**Exercise:**
Quote exactly and only this range of lines in the data below: the line that holds "1208 (146, 1052)" to the line that holds "162 (161, 394)", both included.
[Start of section]
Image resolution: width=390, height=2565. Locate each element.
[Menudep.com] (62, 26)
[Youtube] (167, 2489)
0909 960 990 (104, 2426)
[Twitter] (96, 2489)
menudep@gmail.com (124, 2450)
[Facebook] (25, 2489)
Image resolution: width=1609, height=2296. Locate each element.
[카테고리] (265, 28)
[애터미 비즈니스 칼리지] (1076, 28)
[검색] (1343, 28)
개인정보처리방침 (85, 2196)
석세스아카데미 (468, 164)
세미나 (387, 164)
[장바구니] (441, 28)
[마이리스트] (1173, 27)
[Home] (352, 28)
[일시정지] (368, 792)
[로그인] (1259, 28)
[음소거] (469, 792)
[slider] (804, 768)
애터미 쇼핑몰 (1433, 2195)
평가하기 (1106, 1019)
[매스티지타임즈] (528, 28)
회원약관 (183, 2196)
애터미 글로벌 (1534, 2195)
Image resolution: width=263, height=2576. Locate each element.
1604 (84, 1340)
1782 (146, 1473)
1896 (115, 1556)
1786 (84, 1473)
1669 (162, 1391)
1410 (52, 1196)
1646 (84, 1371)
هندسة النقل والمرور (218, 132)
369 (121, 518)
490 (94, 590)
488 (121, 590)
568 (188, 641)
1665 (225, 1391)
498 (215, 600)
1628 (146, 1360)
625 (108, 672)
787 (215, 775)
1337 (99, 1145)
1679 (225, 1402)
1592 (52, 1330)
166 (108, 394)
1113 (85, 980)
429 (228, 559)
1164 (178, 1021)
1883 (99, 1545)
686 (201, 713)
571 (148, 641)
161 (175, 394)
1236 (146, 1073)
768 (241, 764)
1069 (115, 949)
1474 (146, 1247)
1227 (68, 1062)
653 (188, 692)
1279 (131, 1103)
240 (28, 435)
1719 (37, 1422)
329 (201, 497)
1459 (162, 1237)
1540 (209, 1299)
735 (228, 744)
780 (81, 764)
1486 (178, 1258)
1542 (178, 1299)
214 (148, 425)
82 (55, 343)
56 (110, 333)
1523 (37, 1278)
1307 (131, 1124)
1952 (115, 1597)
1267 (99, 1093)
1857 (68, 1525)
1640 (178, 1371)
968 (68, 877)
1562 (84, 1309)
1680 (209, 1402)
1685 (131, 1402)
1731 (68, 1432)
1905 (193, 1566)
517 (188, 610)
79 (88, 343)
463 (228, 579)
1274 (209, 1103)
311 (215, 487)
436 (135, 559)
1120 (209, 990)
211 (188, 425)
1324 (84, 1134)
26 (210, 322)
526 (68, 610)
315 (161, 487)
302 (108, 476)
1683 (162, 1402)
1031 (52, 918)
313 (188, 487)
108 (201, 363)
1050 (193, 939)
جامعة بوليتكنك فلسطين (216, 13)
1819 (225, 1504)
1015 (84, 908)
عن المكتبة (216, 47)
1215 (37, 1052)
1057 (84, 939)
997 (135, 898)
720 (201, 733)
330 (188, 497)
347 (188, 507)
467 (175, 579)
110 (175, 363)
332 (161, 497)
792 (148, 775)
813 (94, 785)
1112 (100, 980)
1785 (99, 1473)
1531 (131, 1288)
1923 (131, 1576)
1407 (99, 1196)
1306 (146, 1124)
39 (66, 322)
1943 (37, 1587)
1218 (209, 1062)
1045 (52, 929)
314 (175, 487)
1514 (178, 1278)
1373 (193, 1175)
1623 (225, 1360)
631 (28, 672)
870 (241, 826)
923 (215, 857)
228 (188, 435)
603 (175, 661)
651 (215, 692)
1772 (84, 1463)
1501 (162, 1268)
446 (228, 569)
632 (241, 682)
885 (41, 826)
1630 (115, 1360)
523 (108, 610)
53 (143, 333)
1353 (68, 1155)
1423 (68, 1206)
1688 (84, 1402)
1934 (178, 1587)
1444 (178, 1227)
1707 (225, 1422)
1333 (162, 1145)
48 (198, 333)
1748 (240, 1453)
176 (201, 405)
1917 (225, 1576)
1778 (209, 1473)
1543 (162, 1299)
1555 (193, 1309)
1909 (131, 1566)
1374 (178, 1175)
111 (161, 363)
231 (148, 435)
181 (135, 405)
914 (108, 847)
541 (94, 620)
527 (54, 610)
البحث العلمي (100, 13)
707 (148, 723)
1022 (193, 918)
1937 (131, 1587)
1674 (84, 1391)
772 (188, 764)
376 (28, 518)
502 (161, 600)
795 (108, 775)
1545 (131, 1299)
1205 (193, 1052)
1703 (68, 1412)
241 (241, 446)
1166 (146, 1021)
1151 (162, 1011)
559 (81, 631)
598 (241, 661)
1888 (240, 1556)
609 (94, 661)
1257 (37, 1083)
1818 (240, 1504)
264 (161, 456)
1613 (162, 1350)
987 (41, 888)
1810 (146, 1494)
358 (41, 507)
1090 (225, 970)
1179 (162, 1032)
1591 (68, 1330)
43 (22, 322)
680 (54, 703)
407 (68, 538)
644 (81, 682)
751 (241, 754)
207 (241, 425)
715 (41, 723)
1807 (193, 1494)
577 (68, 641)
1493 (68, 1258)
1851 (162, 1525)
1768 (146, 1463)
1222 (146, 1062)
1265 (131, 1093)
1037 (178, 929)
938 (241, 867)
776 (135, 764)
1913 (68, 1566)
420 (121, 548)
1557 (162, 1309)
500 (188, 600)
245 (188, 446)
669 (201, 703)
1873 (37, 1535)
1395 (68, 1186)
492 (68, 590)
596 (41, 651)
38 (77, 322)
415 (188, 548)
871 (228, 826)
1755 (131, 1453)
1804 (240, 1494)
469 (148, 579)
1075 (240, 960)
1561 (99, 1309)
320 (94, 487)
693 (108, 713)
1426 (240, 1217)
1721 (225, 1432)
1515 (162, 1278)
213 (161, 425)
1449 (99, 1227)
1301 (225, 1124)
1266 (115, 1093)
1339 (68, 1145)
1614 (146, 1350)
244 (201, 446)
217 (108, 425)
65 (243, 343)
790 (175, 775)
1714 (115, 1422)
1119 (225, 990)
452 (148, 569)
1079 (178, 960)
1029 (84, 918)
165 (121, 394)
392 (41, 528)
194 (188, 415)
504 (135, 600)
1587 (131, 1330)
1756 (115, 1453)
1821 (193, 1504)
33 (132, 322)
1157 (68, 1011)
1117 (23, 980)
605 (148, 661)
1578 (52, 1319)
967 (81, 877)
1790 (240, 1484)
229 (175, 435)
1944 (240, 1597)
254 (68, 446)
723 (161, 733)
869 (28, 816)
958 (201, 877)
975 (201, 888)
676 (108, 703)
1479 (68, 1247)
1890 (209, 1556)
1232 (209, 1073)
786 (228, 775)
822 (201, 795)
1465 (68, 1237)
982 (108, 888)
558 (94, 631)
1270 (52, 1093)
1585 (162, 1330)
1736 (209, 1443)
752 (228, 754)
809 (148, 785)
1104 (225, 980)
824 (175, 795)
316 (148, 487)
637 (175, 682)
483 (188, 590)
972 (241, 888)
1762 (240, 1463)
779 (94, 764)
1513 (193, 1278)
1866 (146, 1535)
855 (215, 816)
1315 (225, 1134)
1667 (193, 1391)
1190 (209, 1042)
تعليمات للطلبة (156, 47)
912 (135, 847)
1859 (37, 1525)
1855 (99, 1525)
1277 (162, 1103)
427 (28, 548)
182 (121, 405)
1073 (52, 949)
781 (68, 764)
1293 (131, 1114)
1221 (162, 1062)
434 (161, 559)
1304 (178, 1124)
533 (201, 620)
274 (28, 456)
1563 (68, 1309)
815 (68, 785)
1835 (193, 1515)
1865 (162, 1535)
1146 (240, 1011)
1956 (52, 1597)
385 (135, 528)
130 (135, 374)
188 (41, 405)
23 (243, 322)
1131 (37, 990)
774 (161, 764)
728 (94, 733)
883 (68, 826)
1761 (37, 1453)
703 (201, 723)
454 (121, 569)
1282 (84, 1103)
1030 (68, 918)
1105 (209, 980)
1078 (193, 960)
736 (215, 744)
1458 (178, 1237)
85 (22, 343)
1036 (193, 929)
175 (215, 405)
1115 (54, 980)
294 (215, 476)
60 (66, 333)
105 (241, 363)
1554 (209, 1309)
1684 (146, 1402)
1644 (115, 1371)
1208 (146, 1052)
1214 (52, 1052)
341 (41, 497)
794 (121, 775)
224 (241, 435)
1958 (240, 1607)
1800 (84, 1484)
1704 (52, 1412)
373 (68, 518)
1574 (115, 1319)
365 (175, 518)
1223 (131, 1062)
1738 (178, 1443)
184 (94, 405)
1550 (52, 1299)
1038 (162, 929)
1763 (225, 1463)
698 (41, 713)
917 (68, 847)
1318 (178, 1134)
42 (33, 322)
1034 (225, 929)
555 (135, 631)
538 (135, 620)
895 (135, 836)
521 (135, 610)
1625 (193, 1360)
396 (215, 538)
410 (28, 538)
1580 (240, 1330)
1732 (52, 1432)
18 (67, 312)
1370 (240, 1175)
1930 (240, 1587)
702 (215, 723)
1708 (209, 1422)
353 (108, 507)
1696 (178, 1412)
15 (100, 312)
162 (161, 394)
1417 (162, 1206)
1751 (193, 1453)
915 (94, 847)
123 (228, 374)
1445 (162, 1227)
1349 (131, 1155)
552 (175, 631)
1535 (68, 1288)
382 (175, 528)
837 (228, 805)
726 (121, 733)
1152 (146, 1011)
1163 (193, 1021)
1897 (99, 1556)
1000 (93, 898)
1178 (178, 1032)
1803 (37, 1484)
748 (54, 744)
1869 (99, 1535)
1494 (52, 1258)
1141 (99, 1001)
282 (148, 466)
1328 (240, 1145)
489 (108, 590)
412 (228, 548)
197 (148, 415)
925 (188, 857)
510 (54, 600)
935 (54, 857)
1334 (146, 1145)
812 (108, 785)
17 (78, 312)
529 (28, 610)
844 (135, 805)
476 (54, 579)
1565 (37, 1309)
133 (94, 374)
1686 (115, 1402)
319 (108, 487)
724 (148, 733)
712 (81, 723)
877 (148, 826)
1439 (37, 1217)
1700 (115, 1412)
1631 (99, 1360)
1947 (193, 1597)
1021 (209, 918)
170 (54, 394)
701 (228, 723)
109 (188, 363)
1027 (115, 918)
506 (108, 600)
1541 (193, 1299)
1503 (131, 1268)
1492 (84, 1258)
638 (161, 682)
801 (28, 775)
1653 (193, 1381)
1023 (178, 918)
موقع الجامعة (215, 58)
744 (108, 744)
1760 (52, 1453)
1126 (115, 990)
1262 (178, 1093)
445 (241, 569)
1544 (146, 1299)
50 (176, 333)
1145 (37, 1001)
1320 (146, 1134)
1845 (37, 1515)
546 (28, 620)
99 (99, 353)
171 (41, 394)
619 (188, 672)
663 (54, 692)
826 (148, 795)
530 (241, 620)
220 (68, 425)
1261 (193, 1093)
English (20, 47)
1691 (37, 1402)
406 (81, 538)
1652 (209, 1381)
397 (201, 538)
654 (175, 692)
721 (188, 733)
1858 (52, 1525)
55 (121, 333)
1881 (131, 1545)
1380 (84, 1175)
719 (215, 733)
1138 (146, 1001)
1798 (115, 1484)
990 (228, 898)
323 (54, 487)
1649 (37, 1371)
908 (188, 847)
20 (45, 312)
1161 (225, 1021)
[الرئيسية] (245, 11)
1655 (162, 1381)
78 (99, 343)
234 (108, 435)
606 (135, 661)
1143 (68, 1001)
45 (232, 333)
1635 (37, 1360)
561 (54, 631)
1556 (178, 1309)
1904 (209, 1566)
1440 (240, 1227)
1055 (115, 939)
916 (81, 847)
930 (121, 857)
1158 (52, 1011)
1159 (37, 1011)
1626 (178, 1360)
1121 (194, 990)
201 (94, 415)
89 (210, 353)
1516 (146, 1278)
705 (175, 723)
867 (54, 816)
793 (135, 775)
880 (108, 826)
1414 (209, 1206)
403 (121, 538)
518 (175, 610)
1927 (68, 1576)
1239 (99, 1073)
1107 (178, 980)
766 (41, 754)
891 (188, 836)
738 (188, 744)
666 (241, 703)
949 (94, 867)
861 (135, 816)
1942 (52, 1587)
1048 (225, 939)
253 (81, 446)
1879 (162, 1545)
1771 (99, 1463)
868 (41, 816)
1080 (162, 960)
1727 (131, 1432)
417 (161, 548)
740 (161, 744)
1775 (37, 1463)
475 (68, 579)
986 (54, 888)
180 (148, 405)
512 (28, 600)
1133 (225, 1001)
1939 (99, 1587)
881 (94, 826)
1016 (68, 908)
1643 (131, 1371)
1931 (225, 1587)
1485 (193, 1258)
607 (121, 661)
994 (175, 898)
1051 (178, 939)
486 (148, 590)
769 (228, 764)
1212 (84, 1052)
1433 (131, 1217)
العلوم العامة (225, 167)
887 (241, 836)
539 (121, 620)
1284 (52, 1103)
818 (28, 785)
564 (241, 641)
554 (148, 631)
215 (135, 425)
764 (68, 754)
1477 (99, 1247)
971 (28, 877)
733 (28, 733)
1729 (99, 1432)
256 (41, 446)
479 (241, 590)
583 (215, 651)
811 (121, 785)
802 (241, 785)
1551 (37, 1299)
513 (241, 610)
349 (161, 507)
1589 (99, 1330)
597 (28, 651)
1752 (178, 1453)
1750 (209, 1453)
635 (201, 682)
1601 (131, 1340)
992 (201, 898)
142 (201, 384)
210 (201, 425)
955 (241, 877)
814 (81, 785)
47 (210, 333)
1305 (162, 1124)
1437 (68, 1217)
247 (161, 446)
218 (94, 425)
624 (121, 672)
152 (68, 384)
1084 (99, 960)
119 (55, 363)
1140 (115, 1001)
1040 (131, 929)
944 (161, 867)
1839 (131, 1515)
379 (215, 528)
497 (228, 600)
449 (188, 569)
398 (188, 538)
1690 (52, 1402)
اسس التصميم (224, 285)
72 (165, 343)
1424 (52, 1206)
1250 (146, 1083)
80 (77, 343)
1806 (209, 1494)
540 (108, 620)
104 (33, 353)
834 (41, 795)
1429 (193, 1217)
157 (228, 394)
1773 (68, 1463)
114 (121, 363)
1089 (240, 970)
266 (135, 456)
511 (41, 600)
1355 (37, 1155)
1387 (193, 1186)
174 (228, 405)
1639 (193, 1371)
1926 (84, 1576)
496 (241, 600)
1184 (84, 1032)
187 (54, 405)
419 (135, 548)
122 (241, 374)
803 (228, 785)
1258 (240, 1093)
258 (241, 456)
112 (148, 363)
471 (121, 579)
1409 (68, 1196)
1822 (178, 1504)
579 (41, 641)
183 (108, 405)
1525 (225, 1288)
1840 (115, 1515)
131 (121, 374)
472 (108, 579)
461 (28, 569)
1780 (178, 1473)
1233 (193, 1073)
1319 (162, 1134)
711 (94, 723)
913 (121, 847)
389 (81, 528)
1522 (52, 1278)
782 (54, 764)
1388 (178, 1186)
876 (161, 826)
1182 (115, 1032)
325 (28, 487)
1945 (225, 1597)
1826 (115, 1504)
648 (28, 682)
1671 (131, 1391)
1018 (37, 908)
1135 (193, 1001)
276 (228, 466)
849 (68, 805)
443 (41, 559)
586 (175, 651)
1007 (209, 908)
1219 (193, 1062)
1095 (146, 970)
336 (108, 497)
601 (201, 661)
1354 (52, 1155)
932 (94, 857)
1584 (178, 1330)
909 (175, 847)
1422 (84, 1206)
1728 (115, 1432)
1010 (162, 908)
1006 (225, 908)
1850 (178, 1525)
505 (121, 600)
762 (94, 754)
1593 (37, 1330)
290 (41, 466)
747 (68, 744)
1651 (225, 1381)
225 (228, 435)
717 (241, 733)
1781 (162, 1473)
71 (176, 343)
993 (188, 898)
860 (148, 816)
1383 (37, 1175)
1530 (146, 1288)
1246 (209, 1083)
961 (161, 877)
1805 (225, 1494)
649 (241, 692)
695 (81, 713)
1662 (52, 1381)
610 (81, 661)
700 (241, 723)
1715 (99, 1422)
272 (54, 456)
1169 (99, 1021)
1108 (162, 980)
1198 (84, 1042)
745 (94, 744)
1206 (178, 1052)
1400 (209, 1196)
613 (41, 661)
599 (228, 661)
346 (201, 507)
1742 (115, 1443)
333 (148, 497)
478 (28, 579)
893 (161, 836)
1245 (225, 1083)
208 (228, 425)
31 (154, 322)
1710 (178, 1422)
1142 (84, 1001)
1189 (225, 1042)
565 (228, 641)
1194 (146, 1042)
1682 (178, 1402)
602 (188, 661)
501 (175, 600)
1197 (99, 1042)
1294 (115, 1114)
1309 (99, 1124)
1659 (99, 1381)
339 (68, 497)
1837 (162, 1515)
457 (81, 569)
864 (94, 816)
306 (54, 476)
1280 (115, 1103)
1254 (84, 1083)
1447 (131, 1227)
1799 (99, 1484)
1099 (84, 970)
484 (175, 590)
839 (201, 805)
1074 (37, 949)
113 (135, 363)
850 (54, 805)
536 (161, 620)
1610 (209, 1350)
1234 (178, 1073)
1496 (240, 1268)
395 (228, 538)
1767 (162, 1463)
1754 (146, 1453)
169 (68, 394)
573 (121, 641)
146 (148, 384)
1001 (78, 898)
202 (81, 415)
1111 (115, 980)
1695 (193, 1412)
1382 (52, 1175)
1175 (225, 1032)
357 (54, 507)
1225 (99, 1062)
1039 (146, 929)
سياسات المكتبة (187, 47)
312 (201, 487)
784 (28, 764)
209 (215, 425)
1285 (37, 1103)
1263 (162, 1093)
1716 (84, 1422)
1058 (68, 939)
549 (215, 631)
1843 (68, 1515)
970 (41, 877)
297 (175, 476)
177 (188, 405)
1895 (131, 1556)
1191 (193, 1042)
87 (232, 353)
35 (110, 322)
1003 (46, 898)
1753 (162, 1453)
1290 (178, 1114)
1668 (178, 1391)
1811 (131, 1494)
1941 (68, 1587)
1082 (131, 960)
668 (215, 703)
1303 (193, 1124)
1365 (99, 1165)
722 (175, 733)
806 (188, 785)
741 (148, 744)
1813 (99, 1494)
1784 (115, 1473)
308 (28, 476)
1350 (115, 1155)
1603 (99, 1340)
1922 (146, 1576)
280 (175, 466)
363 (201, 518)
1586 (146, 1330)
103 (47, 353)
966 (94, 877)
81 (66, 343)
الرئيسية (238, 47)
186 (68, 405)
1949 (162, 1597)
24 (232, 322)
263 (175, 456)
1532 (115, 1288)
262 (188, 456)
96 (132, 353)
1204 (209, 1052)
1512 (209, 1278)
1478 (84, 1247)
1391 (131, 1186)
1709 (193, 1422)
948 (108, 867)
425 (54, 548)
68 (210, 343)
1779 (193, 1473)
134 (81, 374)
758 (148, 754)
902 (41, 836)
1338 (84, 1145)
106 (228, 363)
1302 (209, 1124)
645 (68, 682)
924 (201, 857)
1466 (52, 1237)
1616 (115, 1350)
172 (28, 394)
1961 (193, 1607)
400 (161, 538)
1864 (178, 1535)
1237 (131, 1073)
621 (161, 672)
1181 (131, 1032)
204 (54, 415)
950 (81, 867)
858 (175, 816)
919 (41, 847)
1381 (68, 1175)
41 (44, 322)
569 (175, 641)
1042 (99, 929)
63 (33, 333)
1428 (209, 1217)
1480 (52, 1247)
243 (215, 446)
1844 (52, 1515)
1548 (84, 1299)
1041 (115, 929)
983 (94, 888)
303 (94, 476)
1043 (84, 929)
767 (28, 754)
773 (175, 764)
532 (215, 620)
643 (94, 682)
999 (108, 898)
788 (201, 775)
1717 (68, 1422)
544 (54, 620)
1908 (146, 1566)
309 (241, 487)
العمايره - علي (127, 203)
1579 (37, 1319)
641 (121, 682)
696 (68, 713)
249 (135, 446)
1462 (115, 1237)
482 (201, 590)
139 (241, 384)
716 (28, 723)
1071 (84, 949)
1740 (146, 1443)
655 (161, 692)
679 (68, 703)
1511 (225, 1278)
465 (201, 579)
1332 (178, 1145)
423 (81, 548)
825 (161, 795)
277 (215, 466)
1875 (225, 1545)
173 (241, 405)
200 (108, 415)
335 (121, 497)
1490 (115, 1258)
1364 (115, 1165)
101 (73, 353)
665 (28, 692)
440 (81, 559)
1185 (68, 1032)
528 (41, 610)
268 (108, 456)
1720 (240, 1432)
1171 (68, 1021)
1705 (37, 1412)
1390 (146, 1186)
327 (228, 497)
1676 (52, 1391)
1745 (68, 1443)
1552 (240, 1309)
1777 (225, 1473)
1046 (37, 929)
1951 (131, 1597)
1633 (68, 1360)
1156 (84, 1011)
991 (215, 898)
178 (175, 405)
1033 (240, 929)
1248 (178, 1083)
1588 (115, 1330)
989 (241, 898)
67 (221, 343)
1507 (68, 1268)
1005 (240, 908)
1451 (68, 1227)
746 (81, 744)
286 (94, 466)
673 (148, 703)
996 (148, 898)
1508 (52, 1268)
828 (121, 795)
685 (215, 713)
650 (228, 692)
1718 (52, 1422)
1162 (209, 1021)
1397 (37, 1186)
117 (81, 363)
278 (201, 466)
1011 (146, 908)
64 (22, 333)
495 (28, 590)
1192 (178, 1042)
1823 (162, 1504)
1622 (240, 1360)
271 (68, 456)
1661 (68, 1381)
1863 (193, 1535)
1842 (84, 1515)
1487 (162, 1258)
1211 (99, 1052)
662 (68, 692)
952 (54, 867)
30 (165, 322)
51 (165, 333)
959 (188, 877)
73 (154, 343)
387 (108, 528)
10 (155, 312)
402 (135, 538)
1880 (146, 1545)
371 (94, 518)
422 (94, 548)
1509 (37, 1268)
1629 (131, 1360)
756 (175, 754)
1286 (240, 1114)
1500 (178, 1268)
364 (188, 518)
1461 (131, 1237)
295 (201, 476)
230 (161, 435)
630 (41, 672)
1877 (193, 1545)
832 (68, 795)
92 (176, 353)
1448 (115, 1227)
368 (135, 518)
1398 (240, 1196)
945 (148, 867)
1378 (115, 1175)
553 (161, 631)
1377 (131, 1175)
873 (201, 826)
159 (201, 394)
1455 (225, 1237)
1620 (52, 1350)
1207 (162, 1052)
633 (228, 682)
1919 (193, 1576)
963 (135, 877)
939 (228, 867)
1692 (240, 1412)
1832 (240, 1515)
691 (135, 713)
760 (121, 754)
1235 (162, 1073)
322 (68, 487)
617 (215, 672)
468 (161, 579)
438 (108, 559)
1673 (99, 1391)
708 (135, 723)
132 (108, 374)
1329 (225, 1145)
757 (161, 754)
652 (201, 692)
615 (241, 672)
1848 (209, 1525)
[End of section]
**Exercise answer:**
1208 (146, 1052)
1214 (52, 1052)
341 (41, 497)
794 (121, 775)
224 (241, 435)
1958 (240, 1607)
1800 (84, 1484)
1704 (52, 1412)
373 (68, 518)
1574 (115, 1319)
365 (175, 518)
1223 (131, 1062)
1738 (178, 1443)
184 (94, 405)
1550 (52, 1299)
1038 (162, 929)
1763 (225, 1463)
698 (41, 713)
917 (68, 847)
1318 (178, 1134)
42 (33, 322)
1034 (225, 929)
555 (135, 631)
538 (135, 620)
895 (135, 836)
521 (135, 610)
1625 (193, 1360)
396 (215, 538)
410 (28, 538)
1580 (240, 1330)
1732 (52, 1432)
18 (67, 312)
1370 (240, 1175)
1930 (240, 1587)
702 (215, 723)
1708 (209, 1422)
353 (108, 507)
1696 (178, 1412)
15 (100, 312)
162 (161, 394)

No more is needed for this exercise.